Ministries encouraged to undergo regular fee reviews

By Soli Wilson 13 March 2020, 5:00PM

Government bodies must regularly review their fees to avoid sudden price spikes and evenly redistribute consumers’ fee burdens, the nation’s Finance Ministry Chief has warned. 

Leasiosiofa'asisina Oscar Malielegaoi, the Chief Executive Officer (C.E.O.) of Ministry of Finance (M.O.F.) confirmed in an interview with the Samoa Observer that Ministries and State Owned Enterprises (S.O.E.s) had been encouraged to review their fees. 

While formulating the 2020/2021 budget, a target of a six per cent increase in revenue sources for all Ministries was set during a pre-budget C.E.O. Forum for heads of all Government Ministries. 

“One of the things we are trying to bring in is that there are some Ministries and S.O.Es with fees from some 30 years ago, and these are the kind of fees they need to review,” he said.

“So the six per cent that we are trying to achieve as a revenue target is for them to go back and review all fees and charges because most likely most fees have not been reviewed and most are overdue.”

Leasiosio noted that if fees are not reviewed with sufficient regularity, the subsequent spike in price when they are can seem shocking to consumers.

“The ideal scenario is that when it is meant to be increased, and then we raise it on a small percentage and gradually, but not spike overnight [because then] the people feel the impact,” he said.

“Another thing about not revising fees because it means that there are a few people carrying the weight of the service cost.”

He took as an example the Ministry of Health: some years back it only cost $2 to see the dentist, he said, but a subsequent study revealed that the service costs at least $80 tala.

“It costs the labour, maybe two hours put into the dentist service, the machinery used, the electricity cost, aircon and yet only $2 is paid,” Leasiosio elaborated.

“This does not mean it is free, it just means the other $78 tala is carried by others in the community.

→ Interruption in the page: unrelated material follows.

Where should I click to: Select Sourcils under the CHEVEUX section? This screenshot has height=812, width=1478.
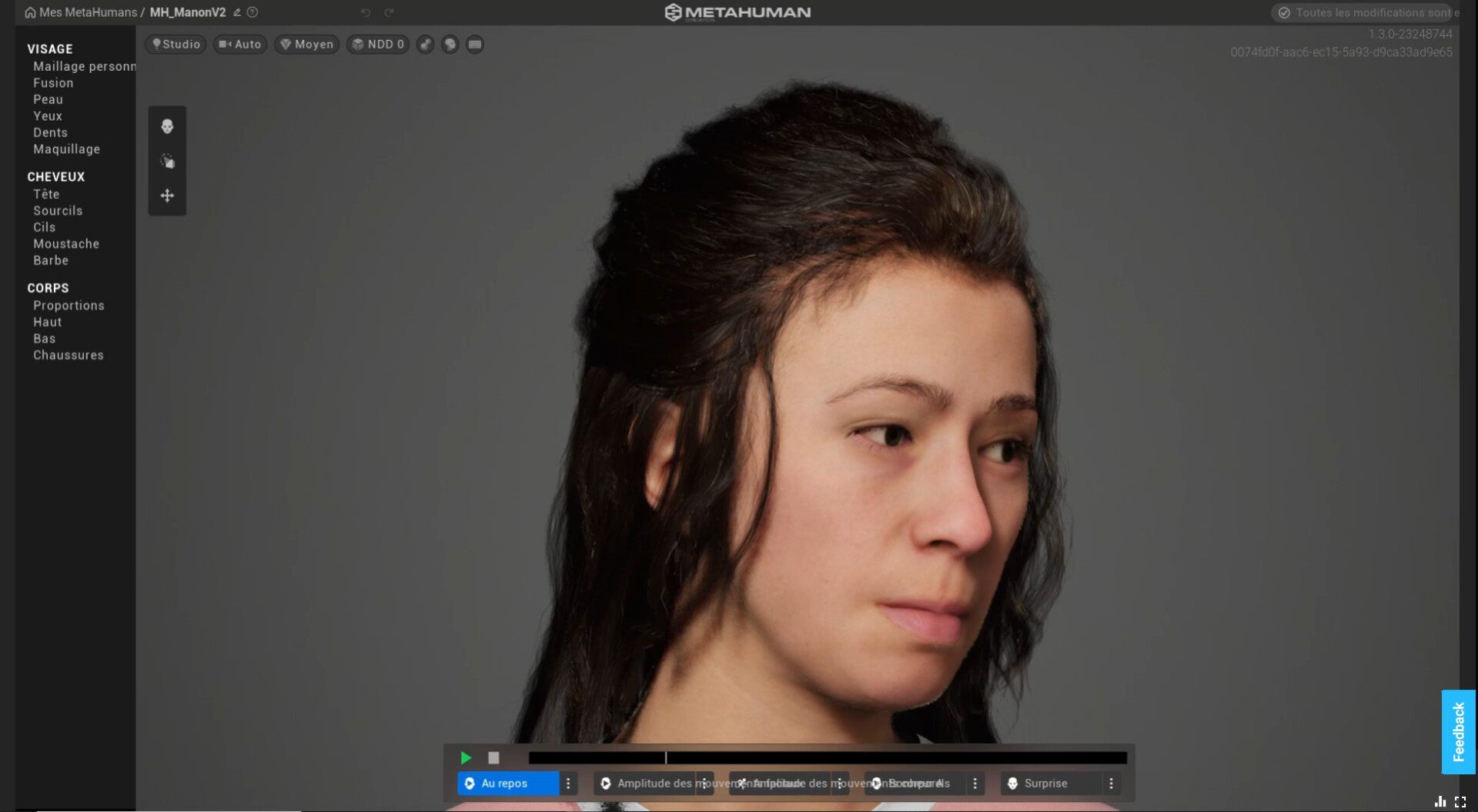57,211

So it’s an equitable formula to ensure the costs are shared.”

Leasiosio said the usual $10 tala fees at the hospital are still very low but it is because they are reviewed and increased from time to time to avoid sudden spikes as it is social services which are very important.

“Yes we increase but we increase accordingly,” he said.

“Just like education, most are for free as $14 million is allocated for the purpose, and that money did not come for free, it is funded for by the Government from our pocket.”

In 2016, a Fees and Charges Bill 2016 was proposed in Parliament seeking to amend various Acts of Parliament in relation to fees and charges.

The bill aims to ensure all fees and charges for services rendered by Government ministries; Government agencies; public beneficial and selected public bodies are to abide by Regulations made by the Head of State, subject to the approval of the National Revenue Board and the Public Finance Management Act 2001.